Job a: Please list every place name that appears in the song lyrics quoted in the post on sleep debt.

Document text:
- - -

In personal finance, many of us are concerned about getting out of, managing, and/or avoiding debt. Debt can make live miserable or just limit our possibilities, depending on how much we have and how we’re handling it.

Well, with the time change here in the States, I became quite aware of my sleep debt. I don’t sleep that well anyway and my body is still shifting over to daylight savings time. Last night was pretty miserable, just couldn’t get to sleep…and then this morning I really didn’t want to get up. What made it bad was that I don’t normally sleep well anyway, so this was adding debt upon debt.

Just like other forms of debt, sleep debt is something we have to deal with. Just like money, we can’t have unlimited hours. And like money we need to use those hours wisely. Unfortunately, we often want to do so much more than is possible in a day and end up losing brainpower and rest as a result.

Like monetary debt, sleep debt affects our quality of life. It influences our moods, it makes us less able to respond properly to situations, it’s generally a miserable thing.

So remember, just like you don’t have unlimited money, you don’t have unlimited time. Acting like you have either will just get you in trouble.

I leave you with the song I was thinking of last night as I lay there. It’s from Gilbert and Sullivan’s Iolanthe and is sung by the Lord Chancellor as he’s trying to get to sleep. If the middle part doesn’t make sense, skip to the last two paragraphs, which we can all identify with:

When you’re lying awake with a dismal headache, and repose is taboo’d by anxiety,
I conceive you may use any language you choose to indulge in, without impropriety;
For your brain is on fire – the bedclothes conspire of usual slumber to plunder you:
First your counterpane goes, and uncovers your toes, and your sheet slips demurely from under you;

Then the blanketing tickles – you feel like mixed pickles – so terribly sharp is the pricking,
And you’re hot, and you’re cross, and you tumble and toss till there’s nothing ‘twixt you and the ticking.
Then the bedclothes all creep to the ground in a heap, and you pick ’em all up in a tangle;
Next your pillow resigns and politely declines to remain at its usual angle!

Well, you get some repose in the form of a doze, with hot eye-balls and head ever aching.
But your slumbering teems with such horrible dreams that you’d very much better be waking;
For you dream you are crossing the Channel, and tossing about in a steamer from Harwich –
Which is something between a large bathing machine and a very small second-class carriage –

And you’re giving a treat (penny ice and cold meat) to a party of friends and relations –
They’re a ravenous horde – and they all came on board at Sloane Square and South Kensington Stations.
And bound on that journey you find your attorney (who started that morning from Devon);
He’s a bit undersized, and you don’t feel surprised when he tells you he’s only eleven.

- - -

Supplied records:
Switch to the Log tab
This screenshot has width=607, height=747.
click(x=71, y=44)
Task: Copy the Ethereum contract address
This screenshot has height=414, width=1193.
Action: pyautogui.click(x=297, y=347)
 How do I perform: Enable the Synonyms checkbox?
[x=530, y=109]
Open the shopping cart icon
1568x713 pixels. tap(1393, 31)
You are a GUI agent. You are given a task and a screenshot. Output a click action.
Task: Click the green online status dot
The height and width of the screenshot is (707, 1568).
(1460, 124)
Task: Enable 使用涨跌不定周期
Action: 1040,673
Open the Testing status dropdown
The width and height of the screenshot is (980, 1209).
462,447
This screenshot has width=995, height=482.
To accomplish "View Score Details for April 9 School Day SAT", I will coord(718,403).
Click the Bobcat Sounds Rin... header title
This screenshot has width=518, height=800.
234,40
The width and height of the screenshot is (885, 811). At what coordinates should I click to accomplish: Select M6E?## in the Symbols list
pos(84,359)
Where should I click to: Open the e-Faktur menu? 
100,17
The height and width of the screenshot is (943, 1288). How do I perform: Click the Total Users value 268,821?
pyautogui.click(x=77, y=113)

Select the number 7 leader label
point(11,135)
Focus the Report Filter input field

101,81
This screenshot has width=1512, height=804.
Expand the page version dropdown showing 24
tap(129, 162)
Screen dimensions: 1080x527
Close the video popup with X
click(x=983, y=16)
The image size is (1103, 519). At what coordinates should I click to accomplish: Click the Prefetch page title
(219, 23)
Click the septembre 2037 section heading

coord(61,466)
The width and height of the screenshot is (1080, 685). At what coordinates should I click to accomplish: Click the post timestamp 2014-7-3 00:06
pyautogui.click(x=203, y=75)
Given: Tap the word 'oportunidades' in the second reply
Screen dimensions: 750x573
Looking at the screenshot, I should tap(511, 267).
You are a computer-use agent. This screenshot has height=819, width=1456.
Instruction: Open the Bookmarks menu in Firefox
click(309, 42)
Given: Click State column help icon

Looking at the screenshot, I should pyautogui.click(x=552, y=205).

- - -

Job b: In the records, swap "screenshot" for "screen capture". Begin at the line that has "The height and width of the screenshot is (943, 1288).", stop after the line that has "pyautogui.click(x=203, y=75)", and return only those lines with nothing else altered.

Response a: the Channel, Harwich, Sloane Square, South Kensington, Devon

Response b:
The height and width of the screen capture is (943, 1288). How do I perform: Click the Total Users value 268,821?
pyautogui.click(x=77, y=113)

Select the number 7 leader label
point(11,135)
Focus the Report Filter input field

101,81
This screen capture has width=1512, height=804.
Expand the page version dropdown showing 24
tap(129, 162)
Screen dimensions: 1080x527
Close the video popup with X
click(x=983, y=16)
The image size is (1103, 519). At what coordinates should I click to accomplish: Click the Prefetch page title
(219, 23)
Click the septembre 2037 section heading

coord(61,466)
The width and height of the screen capture is (1080, 685). At what coordinates should I click to accomplish: Click the post timestamp 2014-7-3 00:06
pyautogui.click(x=203, y=75)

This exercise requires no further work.